**Your task:** Give back each line of the listing below that contains the string "width".

**Provided material:**
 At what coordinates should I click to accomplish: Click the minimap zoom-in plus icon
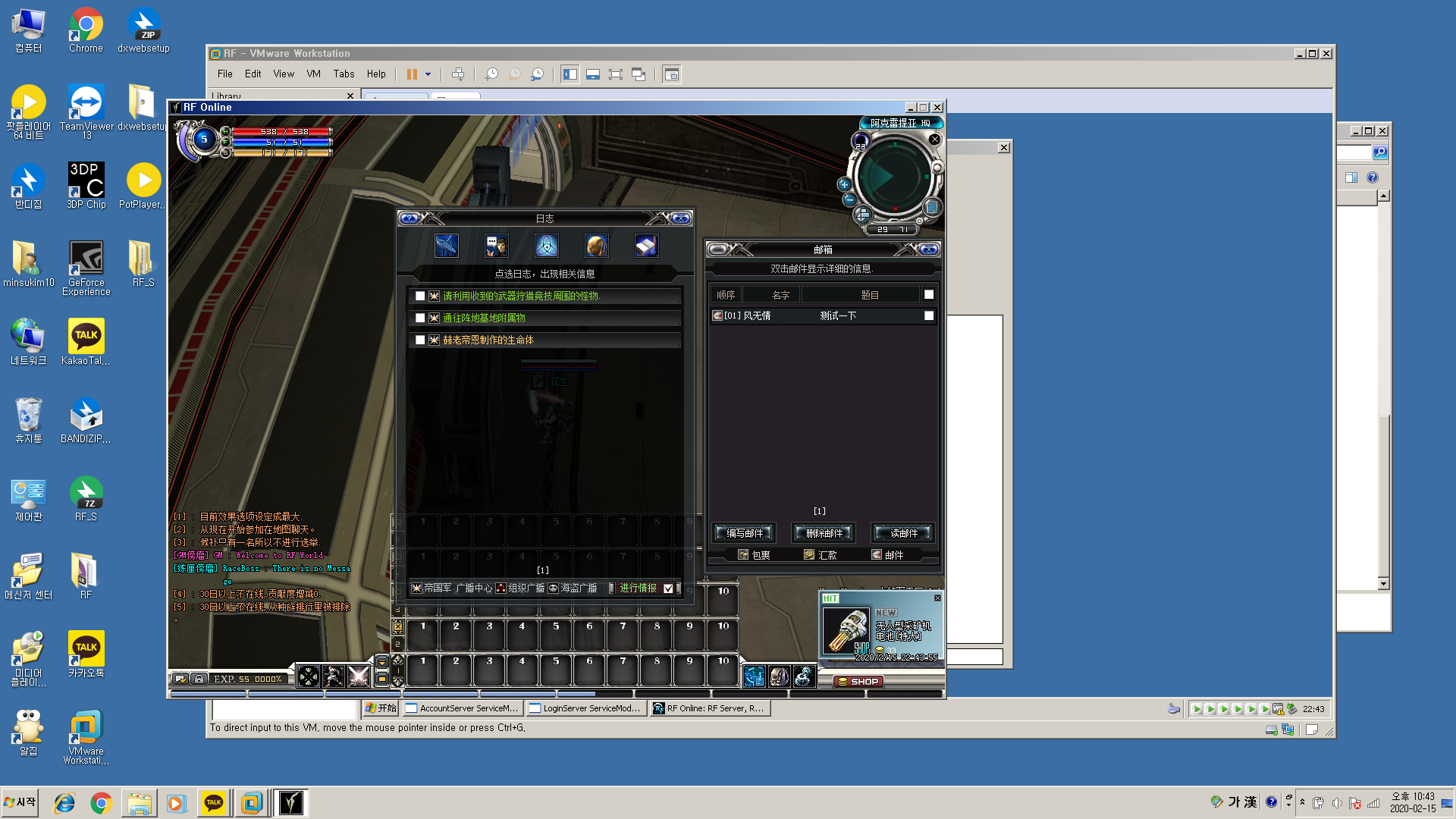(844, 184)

==

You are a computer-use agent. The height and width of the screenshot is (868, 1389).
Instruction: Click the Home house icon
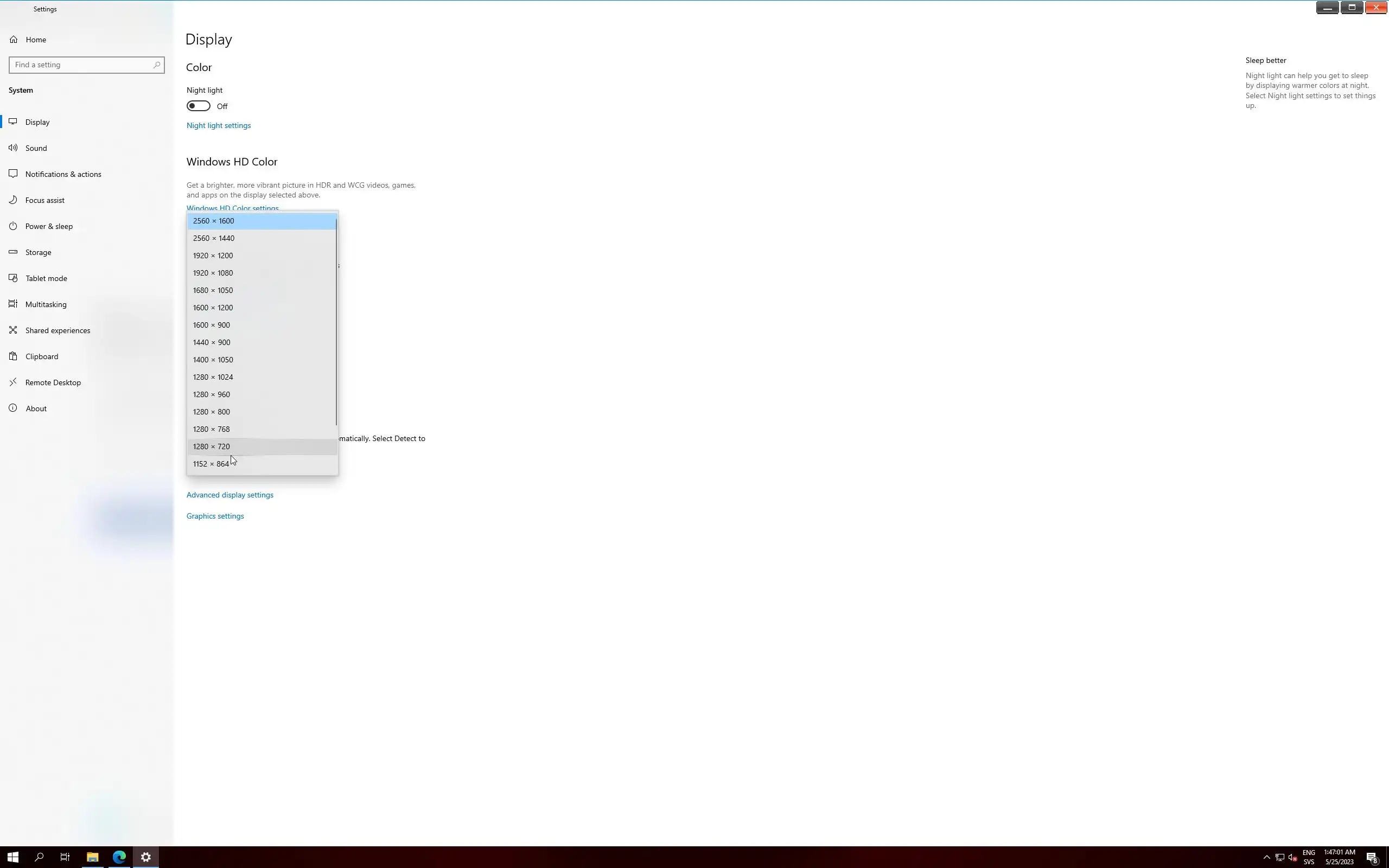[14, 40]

...

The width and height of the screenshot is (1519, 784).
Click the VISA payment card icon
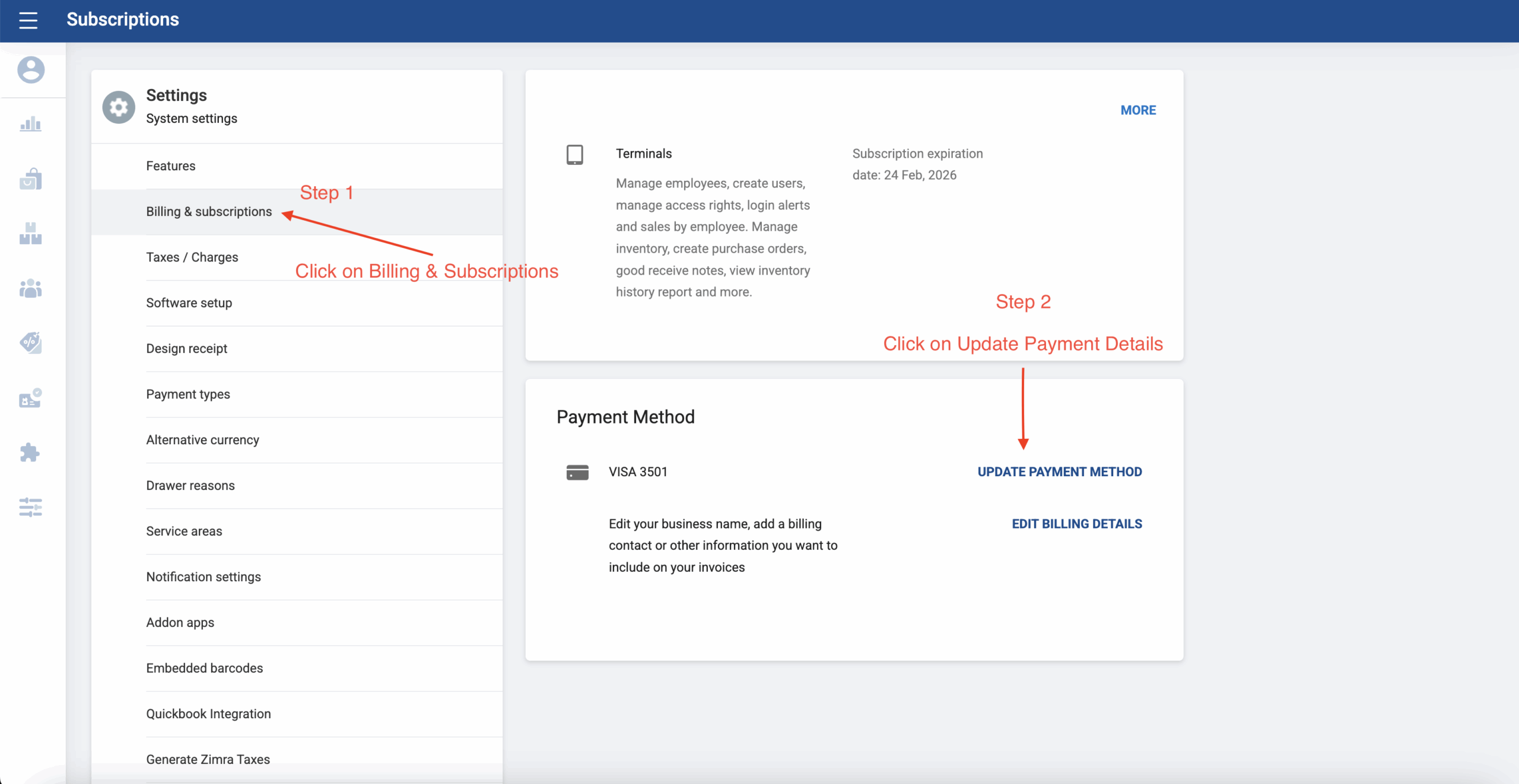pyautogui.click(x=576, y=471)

**Expected answer:**
You are a computer-use agent. The height and width of the screenshot is (868, 1389).
The width and height of the screenshot is (1519, 784).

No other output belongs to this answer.